BioMNER: A Dataset for Biomedical Method Entity Recognition

Read original: arXiv:2406.20038 - Published 7/1/2024 by Chen Tang, Bohao Yang, Kun Zhao, Bo Lv, Chenghao Xiao, Frank Guerin, Chenghua Lin

BioMNER: A Dataset for Biomedical Method Entity Recognition

Overview

This paper introduces a new dataset called BioMNER for biomedical method entity recognition.
The dataset contains annotations for various types of method entities found in biomedical literature, with the goal of improving natural language processing (NLP) tasks in this domain.
The authors also present baseline results for several state-of-the-art NLP models on the BioMNER dataset.

Plain English Explanation

The paper describes the creation of a new dataset called BioMNER, which is designed to help machines better understand the language used to describe research methods in biomedical literature. Biomedical research papers often contain specialized terminology and descriptions of experimental procedures, and the BioMNER dataset provides annotated examples of these "method entities" to train natural language processing (NLP) models.

By having a dataset that is focused specifically on method-related language, the authors hope to improve the performance of NLP models on tasks like intent detection and entity extraction in the biomedical domain. This could ultimately lead to better tools for researchers to navigate and extract insights from the vast amount of published biomedical literature.

Technical Explanation

The paper introduces the BioMNER dataset, which contains annotations for various types of method entities found in biomedical literature, including experimental procedures, data sources, and analysis techniques. The dataset was constructed by manual annotation of a large corpus of PubMed abstracts, with multiple rounds of quality assurance.

The authors also provide baseline results for several state-of-the-art NLP models, including BERT, BioBERT, and VANER, on the BioMNER dataset. These results demonstrate the challenges of accurately identifying method entities in biomedical text and highlight the need for further research and development in this area.

Critical Analysis

The paper provides a valuable contribution to the field of biomedical NLP by introducing a dataset specifically focused on method entities. This is an important step, as previous datasets have often been more general in scope or focused on other types of entities, such as diseases or drugs.
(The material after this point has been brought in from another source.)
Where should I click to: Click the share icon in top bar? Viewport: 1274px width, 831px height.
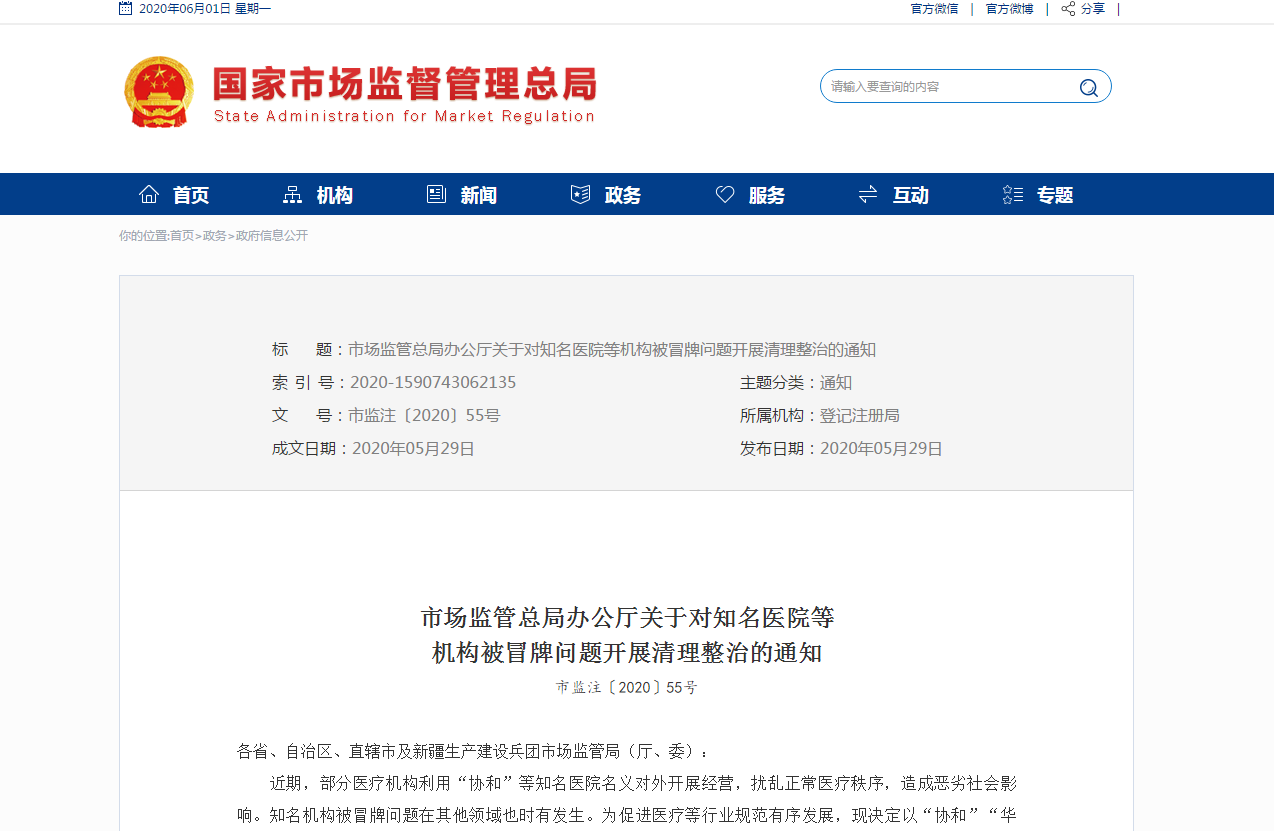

However, the paper does not address some potential limitations of the dataset, such as the potential for bias in the manual annotation process or the coverage of the PubMed corpus used to construct the dataset. Additionally, the baseline results presented for the NLP models suggest that there is still significant room for improvement in accurately identifying method entities, and the paper does not provide much insight into the specific challenges or areas for further research.

Conclusion

Overall, the BioMNER dataset represents an important step forward in the development of biomedical NLP tools, as it provides a focused dataset for training and evaluating models on the task of method entity recognition. The baseline results presented in the paper highlight the challenges in this domain and suggest that further research and development is needed to improve the performance of NLP models on this task. As the field of biomedical NLP continues to evolve, datasets like BioMNER will play a crucial role in driving progress and enabling more effective tools for navigating and extracting insights from the vast body of biomedical literature.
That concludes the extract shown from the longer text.